**Try it:**
Which lines below contain "left"? Copy every one of them.

**Study material:**
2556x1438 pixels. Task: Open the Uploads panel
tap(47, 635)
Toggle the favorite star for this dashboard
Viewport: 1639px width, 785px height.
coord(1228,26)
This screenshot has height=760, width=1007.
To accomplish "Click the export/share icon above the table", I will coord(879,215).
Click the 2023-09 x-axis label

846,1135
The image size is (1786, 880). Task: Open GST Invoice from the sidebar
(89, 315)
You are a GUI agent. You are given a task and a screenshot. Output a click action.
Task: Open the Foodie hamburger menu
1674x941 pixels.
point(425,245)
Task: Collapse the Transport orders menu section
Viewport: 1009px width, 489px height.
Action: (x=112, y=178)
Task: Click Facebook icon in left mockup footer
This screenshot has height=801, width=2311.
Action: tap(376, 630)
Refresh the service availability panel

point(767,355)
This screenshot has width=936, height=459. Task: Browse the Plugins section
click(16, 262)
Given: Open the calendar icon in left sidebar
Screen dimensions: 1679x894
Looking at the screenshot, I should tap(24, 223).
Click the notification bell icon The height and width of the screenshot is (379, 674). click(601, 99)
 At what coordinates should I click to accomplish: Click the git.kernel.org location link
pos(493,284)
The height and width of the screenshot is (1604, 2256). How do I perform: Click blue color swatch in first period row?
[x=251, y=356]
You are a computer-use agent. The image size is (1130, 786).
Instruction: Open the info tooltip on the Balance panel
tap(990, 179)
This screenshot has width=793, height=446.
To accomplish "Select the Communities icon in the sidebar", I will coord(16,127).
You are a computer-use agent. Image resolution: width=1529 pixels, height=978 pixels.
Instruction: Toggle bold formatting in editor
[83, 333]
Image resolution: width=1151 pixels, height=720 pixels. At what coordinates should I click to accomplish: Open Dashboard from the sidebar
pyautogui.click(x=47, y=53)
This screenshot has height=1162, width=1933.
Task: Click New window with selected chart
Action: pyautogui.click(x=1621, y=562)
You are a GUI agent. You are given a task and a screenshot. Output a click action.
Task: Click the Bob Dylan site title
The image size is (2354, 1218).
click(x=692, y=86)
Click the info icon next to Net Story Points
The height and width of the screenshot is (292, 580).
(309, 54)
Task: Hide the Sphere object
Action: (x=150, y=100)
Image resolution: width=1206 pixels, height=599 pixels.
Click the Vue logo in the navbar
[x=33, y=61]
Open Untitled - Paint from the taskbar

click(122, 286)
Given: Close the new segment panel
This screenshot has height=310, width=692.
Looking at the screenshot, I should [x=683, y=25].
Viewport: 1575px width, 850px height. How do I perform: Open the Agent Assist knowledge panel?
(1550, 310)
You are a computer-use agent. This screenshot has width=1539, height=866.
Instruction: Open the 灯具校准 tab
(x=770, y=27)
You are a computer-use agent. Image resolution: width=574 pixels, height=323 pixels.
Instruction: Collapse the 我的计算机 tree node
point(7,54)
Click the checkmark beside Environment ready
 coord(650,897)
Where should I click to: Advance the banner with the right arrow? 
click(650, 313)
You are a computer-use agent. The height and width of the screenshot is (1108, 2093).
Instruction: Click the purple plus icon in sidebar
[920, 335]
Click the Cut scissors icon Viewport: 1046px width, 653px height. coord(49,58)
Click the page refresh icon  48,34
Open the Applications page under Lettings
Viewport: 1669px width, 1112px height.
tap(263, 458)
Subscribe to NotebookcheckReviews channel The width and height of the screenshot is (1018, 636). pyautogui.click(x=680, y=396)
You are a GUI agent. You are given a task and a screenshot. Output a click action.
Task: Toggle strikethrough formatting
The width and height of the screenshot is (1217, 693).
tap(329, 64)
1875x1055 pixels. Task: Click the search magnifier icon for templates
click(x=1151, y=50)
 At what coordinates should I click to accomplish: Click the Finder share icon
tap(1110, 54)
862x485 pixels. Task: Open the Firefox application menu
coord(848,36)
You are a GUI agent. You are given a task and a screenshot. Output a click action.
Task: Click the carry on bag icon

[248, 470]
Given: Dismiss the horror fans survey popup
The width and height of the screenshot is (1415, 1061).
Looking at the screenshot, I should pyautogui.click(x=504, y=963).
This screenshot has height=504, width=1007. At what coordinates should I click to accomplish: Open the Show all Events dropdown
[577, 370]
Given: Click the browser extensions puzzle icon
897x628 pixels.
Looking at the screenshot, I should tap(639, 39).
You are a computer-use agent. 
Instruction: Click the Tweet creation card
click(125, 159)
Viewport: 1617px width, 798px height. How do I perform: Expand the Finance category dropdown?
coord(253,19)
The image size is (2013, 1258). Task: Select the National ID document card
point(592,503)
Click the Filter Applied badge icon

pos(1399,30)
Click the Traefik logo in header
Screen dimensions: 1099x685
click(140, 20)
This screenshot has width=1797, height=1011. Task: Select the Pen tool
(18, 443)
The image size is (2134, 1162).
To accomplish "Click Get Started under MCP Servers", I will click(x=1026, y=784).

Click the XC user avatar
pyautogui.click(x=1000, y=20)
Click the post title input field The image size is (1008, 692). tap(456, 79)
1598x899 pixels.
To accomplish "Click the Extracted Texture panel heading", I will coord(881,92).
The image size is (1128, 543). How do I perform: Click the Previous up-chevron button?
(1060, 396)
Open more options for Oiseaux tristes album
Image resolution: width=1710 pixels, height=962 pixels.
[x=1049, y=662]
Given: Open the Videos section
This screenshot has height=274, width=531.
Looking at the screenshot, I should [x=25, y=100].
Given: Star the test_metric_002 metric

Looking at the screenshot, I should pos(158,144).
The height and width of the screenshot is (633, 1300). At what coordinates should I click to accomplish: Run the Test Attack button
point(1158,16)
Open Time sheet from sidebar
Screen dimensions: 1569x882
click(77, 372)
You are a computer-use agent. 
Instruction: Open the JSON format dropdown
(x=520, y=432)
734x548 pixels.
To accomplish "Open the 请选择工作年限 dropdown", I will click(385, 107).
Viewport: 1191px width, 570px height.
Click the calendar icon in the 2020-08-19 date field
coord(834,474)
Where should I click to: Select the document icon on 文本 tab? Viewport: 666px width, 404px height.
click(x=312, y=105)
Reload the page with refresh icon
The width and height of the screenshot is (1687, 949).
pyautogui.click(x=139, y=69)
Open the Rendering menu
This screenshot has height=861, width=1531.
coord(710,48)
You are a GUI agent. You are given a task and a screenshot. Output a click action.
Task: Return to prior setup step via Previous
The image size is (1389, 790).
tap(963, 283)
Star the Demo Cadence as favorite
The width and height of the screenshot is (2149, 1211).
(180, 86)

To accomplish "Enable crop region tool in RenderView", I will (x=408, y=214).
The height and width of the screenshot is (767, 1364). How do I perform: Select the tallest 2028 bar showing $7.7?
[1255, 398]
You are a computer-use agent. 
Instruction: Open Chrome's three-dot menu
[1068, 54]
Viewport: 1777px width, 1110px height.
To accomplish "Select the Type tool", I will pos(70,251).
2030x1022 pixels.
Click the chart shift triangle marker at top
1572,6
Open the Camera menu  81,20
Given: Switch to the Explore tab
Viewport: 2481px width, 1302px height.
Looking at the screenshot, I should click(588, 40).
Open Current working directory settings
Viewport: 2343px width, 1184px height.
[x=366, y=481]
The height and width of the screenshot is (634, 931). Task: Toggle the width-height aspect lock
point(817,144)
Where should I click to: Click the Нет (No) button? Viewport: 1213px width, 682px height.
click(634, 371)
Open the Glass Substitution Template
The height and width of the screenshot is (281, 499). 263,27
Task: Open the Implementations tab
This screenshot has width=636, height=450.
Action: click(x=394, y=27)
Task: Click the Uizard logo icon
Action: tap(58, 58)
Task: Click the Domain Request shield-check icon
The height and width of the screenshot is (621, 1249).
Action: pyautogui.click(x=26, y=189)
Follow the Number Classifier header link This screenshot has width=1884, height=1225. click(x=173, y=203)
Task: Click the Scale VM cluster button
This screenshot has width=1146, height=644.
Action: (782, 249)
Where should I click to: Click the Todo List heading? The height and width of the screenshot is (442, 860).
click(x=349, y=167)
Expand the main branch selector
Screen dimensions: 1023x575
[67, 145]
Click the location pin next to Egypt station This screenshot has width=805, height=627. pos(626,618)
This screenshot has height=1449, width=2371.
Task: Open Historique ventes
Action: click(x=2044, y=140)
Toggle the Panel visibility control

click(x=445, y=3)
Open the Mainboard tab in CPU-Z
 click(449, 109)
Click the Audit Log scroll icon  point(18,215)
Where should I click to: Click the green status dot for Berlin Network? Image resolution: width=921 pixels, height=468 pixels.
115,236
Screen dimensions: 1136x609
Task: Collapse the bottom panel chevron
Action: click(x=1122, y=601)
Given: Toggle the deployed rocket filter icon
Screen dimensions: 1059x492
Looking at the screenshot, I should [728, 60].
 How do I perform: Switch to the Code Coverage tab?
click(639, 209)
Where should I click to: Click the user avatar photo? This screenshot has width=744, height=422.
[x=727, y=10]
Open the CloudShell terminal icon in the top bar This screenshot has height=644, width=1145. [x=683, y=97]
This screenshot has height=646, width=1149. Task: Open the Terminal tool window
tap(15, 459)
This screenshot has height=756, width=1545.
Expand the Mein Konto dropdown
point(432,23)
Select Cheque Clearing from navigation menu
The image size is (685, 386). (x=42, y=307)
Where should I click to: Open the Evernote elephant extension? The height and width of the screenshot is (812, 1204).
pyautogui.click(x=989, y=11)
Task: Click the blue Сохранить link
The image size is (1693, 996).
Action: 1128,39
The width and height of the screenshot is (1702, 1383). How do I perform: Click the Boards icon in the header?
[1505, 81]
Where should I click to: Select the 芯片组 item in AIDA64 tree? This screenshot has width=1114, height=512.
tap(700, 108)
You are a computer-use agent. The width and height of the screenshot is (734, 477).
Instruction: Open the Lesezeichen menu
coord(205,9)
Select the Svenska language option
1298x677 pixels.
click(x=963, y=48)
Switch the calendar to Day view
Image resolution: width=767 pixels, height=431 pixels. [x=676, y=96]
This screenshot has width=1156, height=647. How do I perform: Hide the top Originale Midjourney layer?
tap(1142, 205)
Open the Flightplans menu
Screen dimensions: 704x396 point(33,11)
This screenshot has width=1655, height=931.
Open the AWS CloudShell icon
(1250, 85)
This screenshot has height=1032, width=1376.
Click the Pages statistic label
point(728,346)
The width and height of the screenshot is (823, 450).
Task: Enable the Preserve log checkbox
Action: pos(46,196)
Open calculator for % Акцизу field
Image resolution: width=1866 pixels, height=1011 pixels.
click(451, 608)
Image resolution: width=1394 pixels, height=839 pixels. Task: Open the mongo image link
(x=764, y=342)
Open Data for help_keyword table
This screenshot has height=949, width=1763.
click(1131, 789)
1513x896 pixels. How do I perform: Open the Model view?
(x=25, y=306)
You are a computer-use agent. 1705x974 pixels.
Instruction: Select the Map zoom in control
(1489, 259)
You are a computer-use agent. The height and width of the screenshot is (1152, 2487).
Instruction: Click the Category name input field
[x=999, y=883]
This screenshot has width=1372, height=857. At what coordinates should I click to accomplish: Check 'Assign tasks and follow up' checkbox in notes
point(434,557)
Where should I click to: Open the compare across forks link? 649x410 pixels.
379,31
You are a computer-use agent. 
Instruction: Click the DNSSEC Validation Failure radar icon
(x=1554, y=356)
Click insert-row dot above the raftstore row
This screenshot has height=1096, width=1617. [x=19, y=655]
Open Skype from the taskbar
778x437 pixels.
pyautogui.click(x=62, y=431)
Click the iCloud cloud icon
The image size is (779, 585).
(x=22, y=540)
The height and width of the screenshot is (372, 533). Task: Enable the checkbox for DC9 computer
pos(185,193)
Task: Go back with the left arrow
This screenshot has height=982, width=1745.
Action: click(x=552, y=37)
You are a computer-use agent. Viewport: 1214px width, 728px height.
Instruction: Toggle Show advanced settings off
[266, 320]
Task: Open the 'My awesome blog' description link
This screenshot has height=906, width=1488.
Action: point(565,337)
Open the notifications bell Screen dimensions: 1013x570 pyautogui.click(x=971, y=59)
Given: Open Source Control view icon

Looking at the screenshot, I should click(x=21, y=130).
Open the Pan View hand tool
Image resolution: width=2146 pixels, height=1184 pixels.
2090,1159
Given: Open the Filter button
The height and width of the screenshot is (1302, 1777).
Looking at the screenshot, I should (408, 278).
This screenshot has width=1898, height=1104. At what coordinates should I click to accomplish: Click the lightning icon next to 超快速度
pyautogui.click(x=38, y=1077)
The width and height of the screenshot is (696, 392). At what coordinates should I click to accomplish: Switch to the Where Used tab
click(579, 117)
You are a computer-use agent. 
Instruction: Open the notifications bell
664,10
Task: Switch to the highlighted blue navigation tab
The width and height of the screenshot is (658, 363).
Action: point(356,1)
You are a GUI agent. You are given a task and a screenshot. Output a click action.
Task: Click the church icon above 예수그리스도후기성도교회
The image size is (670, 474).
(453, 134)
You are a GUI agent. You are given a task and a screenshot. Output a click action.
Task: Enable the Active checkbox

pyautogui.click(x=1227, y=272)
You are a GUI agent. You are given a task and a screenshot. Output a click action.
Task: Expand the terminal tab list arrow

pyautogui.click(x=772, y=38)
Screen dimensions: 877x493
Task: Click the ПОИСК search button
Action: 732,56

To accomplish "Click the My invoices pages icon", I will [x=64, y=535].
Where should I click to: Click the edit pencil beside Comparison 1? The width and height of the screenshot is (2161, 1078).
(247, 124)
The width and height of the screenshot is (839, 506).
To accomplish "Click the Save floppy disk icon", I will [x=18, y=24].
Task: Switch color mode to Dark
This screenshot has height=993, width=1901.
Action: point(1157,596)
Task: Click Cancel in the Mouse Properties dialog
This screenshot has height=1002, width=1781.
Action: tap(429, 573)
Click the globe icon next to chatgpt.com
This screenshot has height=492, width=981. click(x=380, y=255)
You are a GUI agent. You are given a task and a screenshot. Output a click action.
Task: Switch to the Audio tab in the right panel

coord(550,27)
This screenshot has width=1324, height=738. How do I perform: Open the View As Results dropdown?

**Task output:**
Task: Click Facebook icon in left mockup footer
Given: Open the calendar icon in left sidebar
Task: Go back with the left arrow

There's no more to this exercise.